For Maine’s rocky shores, offshore seaweed habitats and oyster reefs can effectively reduce wave energy.

One strategy is managed retreat, which involves strategically relocating people, buildings, and assets away from vulnerable areas. This can be implemented through setback policies, zoning restrictions, or incentive programs.

Managed retreat is a proactive approach compared to the reactive and often chaotic forced relocation due to massive or chronic storm damage.

Many communities and entire countries around the world are designing and implementing managed retreat or managed realignment. For instance, New York has undertaken several projects to address coastal risks, including the creation of new parks and green spaces that serve as flood buffers, and the development of “resilient neighborhoods” which involve relocating vulnerable infrastructure and integrating flood protection measures into urban planning.

Jennifer Seavey
Jennifer Seavey

Entire communities are designing their retreat. The threat of rising sea levels and storm surge induced the U.K. village of Fairbourne to begin a multi-year program to relocate 850 residents and their houses and business. The area will then be turned back into a tidal salt marsh—a nature-based solution to shoreline buffering.

Nature-based solutions use natural systems like barrier islands, salt marshes, and oyster reefs to mitigate coastal hazards and offer various environmental and socio-economic benefits.

For Maine’s rocky shores, offshore seaweed habitats and oyster reefs can effectively reduce wave energy. Restored kelp forests in Norway have cut wave height by up to 50% and wave energy by 70-80%, enhancing shoreline stability.

Oyster reefs provide similar benefits. Restoring them averages $2,260 per hectare, significantly cheaper than traditional structures like bulkheads, jetties, and breakwaters, which can cost over $1 million per hectare.

Engineering solutions abound, like floating structures. Floating roads, bridges, buildings are all being built around the country and world. Most of Maine’s aquaculture farms and of course many wharves float, but what if we expanded them and reduced the amount of fixed infrastructure? Floating infrastructure can move with the sea level, be easily expanded or modified over time or retracted in big storm events.

Finally, there are innovative options that blend natural systems with traditional engineered structures. These solutions are going to be useful for protecting infrastructure that needs to remain on the shore—think working waterfront and parts of large cities that are difficult to move.

In Boston, the exterior of seawalls, pilings, and various concrete shoreline protection structures are being covered with textured surfaces that marine plants and animals make homes in, thereby enhancing marine biodiversity. In New York City, oysters are being used to populate artificial breakwaters with a native ecosystem, reducing storm impact and improving water quality.

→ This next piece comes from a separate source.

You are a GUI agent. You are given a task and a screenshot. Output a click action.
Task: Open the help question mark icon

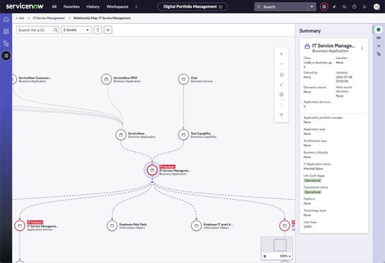[x=354, y=7]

Both examples produce benefits such as supporting fish habitat and water quality.

By combining these strategies across a range of scale and use, we can shape a resilient future for our shorelines. Doing so will require an integrated strategic planning process that addresses the challenges of climate change through a comprehensive systems-based approach. It demands the development of adaptive solutions that can be implemented at various levels, blending large-scale coastal and individual property options.

Integrated adaptive planning requires collaboration among governments, landowners, businesses, non-governmental organizations, and other relevant stakeholders. Prioritizing resilient and adaptive measures will help mitigate the risks to coastal regions while protecting and enhancing the value of coastal zones.